Duality – 12 December 2024
If you’ve ever studied psychology, you know that there are a lot of phrases people are taught to use to help someone who is struggling with suicidal ideation. The characters in Duality use many of these phrases to help Camilla (Caroline Ghosn), the protagonist of this piece, who consistently displays the blunted affect of a person on psychiatric medication. Camilla seems to be stabilized, and her actual words are logical, insightful, and reflective of the way you are taught to talk in mental health recovery programs (like CBT or DBT). The playwright, Anthony M. Laura, posits that if everyone really behaved the way the textbooks tell us to, the person experiencing the mental health challenge can find a way to keep going, despite the occasional awkward moment where a particular recommended technique doesn’t work for this specific person.
The story builds in lots of thematic ideas commonly felt by those who face mental health challenges, including feeling overstimulated, disappearing into your own head when life gets difficult, becoming everyone else’s self help book, struggling to have people understand that this is how your brain works independent of any traumatic or protective events, feeling like there’s a barrier between you and the rest of the world, and looking stupid/losing good opportunities when you stop to use your tools. I found the moment where Camilla successfully staves off a panic attack with deep breathing particularly insightful. She did exactly what people with anxiety disorders are taught to do— she stopped everything to breathe. However, this sudden transition to deep breathing was awkward and uncomfortable for the other person, and even though the breathing technique worked to stop the panic attack, using it still cost Camilla the ability to have a desired experience with Emilia (Meg Joshi). This was one of the show’s few acknowledgements that some techniques/treatments have consequences/side effects, and that the trade off can sometimes be between bad and worse.
Duality juxtaposed many helping methods and many types of people who can use them. The story spanned several generations and multiple ways to exist with wisdom and emotional intelligence, and each had a role to play in helping Camilla thoroughly think through her decision to commit suicide. Spanning three generations, Camilla was met with optimism and cynicism, truth and concealed truth, seriousness and humor, people who know her story and people who don’t, individual encounters and group encounters, realities and flashbacks/fantasies, those who accept her mental illness as unchangeable and those who want her to keep fighting to live their definition of a healthier life, people who think she is selfish and people who think she is selfless… And in this swirling world of suicide notes and dashed hopes, there lives a whole person who feels very strongly that she should be allowed to decide when she’s had enough suffering and when it’s time to end her life.
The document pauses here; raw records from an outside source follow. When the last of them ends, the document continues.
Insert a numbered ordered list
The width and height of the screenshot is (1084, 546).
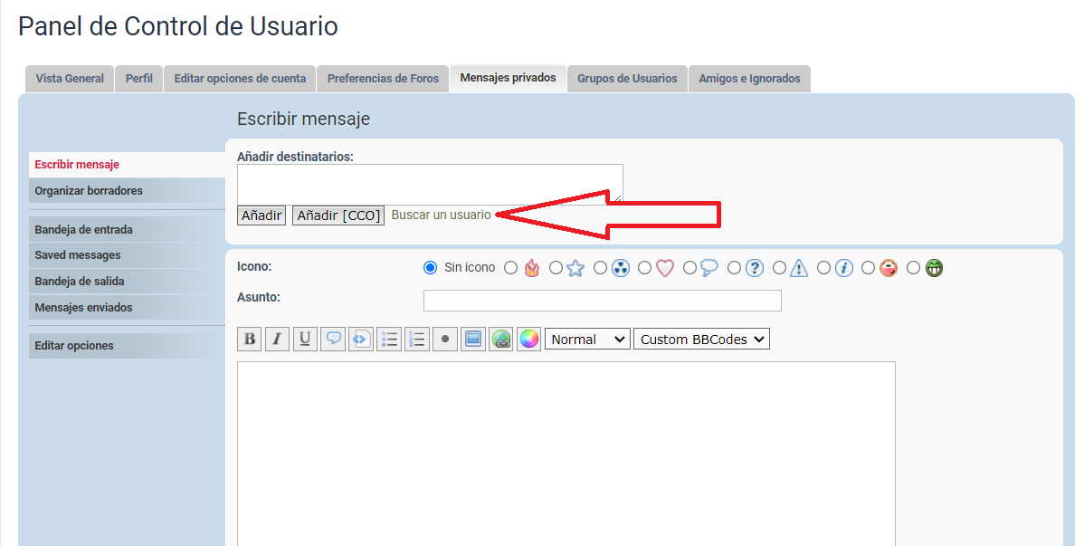pyautogui.click(x=416, y=340)
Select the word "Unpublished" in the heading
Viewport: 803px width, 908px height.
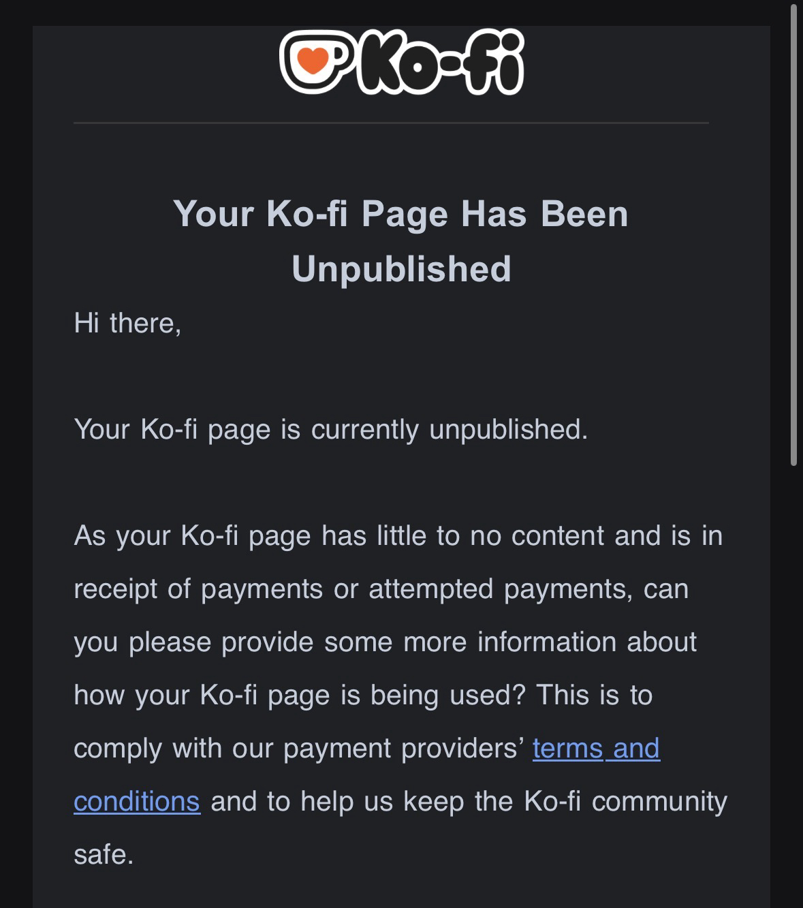tap(401, 269)
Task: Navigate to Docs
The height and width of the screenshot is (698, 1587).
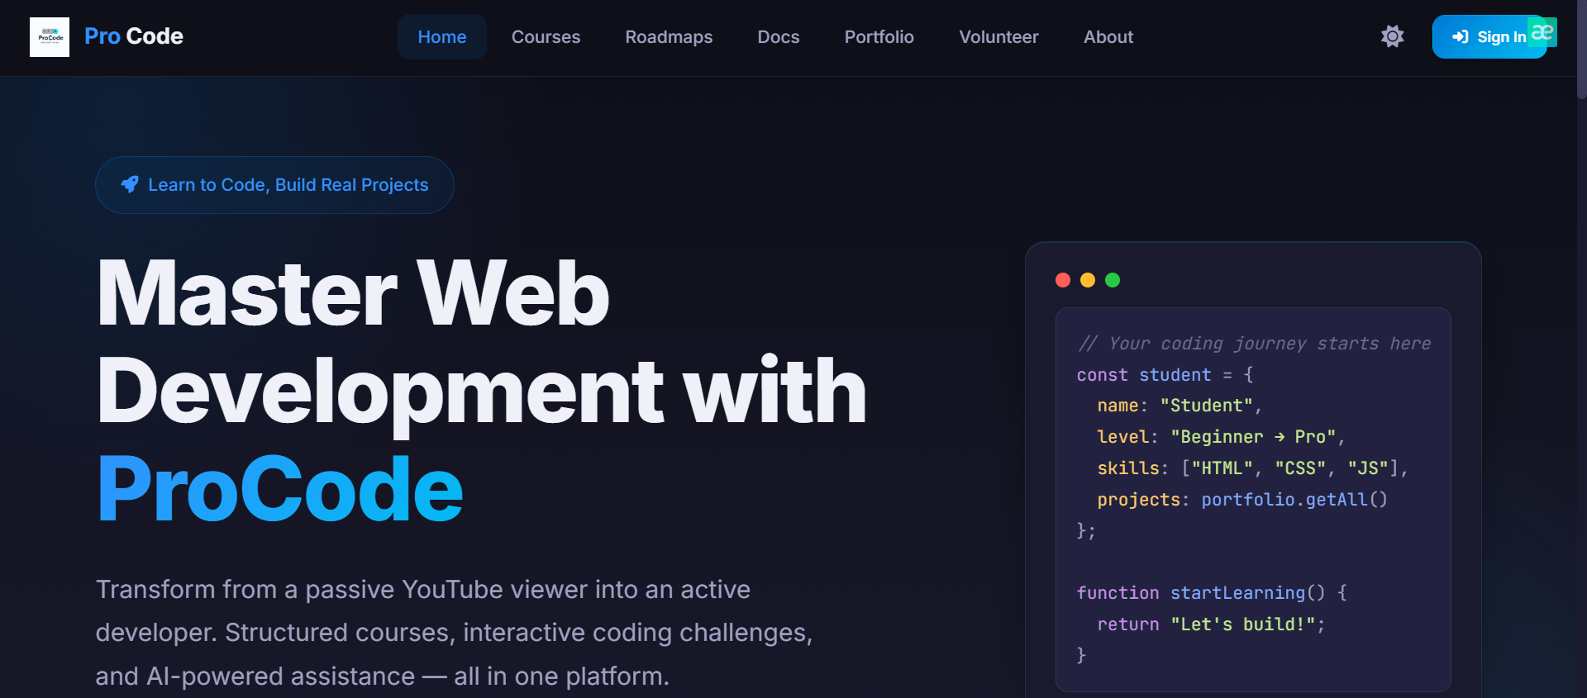Action: 778,37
Like a grief textbook, she points out that people move on and keep going, feel sad for a while and sometimes get sad memories, but ultimately will be okay.
To me, the ending is unambiguous. Camilla decides to start a new romantic relationship and is willing to give it a try. Choosing life comes from many people who subtly supported her throughout her journey. Her grandmother (Candy Dato) asked the first question on the Columbia Suicide Severity Rating Scale: do you have a plan? A sister said, “I can’t leave until I know you’re going to be okay.” Nobody challenged Camilla’s belief that, “maybe we were broken from birth” or Camilla’s sense that she’s going through life like a robot, missing key emotions felt keenly be others. Camilla’s personal agency and autonomy was respected when she opposed the statement, “we need to get you to the hospital.” Though she balks at the line, “you matter to us,” she finds it hard to deny it when it comes from a teenager. Camilla’s family understood that she might not be ready, stating, “when you’re ready, I’m always here” and when they struggled to connect the dots the way that Camilla did, they asked, “can you help us understand” instead of saying that they didn’t or couldn’t understand.
Duality brings hope into a dark world and validates just how much psychology as a field has progressed. The show celebrates that if a person is confronted in all the right ways from people with varying levels of meaning to them and varying depths of shared connections, that person can find a way to see the hope in a new adventure and how powerfully lives can change. As somebody who works in the industry, I have always been somewhat cynical of certain phrases being helpful, some of which were said in this piece. But setting boundaries and acknowledging realities were critical parts of Camilla’s journey, and they’re critical concepts in real life too. Despite the second act dragging and taking on too much, this is a show that asks, both literally and figuratively in a broader picture kind of way, a single question. “Can we try?” Duality tells us that if we can try, we can succeed.
I attended this performance on a press pass from Spin Cycle.